K. Gitter - DIGIT London
kurt.gitter@digit-tumour-detection.co.uk
+44 7393 53 00 44


Automated reliable
2D/3D Computer Vision for Tumour Detection
from CT/MRI scans

 Medical applications

Software, components, research and consulting for 2D/3D Computer Vision for reliable, automated tumour detection from CT/MRI scans.


The main goal lies in partnerships and alliances for certification and deployment to fight cancer and improve health for - yes - everybody.



 Present and future

Latest achieved accuracy for detecting tumours is 99.++ % {*}

This certainly does not come easy and is the result of implemented novel components and innovative 2D/3D models.

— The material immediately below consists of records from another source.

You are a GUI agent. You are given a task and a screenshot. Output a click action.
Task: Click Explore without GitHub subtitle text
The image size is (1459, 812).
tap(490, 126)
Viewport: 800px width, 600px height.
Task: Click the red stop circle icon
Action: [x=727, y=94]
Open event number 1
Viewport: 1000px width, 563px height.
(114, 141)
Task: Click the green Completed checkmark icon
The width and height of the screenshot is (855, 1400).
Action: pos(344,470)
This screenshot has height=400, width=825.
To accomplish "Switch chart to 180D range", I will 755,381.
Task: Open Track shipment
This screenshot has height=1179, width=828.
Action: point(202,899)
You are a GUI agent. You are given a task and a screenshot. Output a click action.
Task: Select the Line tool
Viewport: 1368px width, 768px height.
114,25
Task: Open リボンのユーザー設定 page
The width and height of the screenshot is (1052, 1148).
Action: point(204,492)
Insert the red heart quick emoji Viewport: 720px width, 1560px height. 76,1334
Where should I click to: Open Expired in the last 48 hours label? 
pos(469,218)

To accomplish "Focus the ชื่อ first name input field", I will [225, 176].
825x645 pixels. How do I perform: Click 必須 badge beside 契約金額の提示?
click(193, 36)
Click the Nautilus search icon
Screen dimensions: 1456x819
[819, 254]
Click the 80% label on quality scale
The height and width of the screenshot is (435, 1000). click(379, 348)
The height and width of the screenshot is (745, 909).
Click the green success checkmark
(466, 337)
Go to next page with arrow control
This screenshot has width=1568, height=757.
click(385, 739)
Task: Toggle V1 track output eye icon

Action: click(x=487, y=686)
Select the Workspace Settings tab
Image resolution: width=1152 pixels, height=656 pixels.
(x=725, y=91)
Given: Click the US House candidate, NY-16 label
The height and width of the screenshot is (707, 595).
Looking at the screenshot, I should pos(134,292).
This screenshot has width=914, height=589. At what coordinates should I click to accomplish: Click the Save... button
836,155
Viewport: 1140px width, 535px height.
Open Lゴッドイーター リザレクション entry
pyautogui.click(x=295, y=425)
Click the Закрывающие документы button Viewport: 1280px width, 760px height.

Patents are being generated.












{*} ROC-AUC for both target-organ and tumours

 Confidence for the future

This confusion-matrix allows to be confident for the future.














Currently only three classes are taken into account. Classes such as malign, benign and their sub-classes will be available soon

Summary from LinkedIn

I am very excited to announce my new position as CEO and Principal Engineer in my own new company.
As such, my implemented automated tumour detection (for livers) has achieved an accuracy of 99.7% (ROC AUC).

Such an achievement does not come easy.
(*) One could say that this is because of special hardware. Well, not at all, an "ordinary" GPU with 48 GB is fine and will do the trick.
(Still, results are generated nearly in real time within less than a minute max including saving, report, statistics etc.)

(*) One could say that this is because of the used network and approach. Well, yes - an already award winning approach (not me) has been considerably refined.

(*) One could say that this is because of data and the number of samples -
bingo, this is it.
I have invented and successfully applied a method of how to multiply given (annotated) samples (CT or MRI) by a factor of appr. 40 to 60.
Mathematically sound and safe.
For example, your AI-package will not only train on 100 samples but then on 4000 to 6000 samples. This makes a huge difference and significantly improves accuracy.

Other innovative methods are applied within the process of the data-generator in order to fight/prevent overfitting.

Tumour-detection will always be based on highly unbalanced datasets.
There is something - also mathematically - better than a commonly used Dice-coefficient.

The current tumour-detection for livers will be extended to multi-class detection with benign, malign - and yes - also metastatic anomalies.
Also detecting metastases is a big step towards an accepted clinical application. {Regards livers there is no "defined" classification system such as Gleason-grades for prostate}.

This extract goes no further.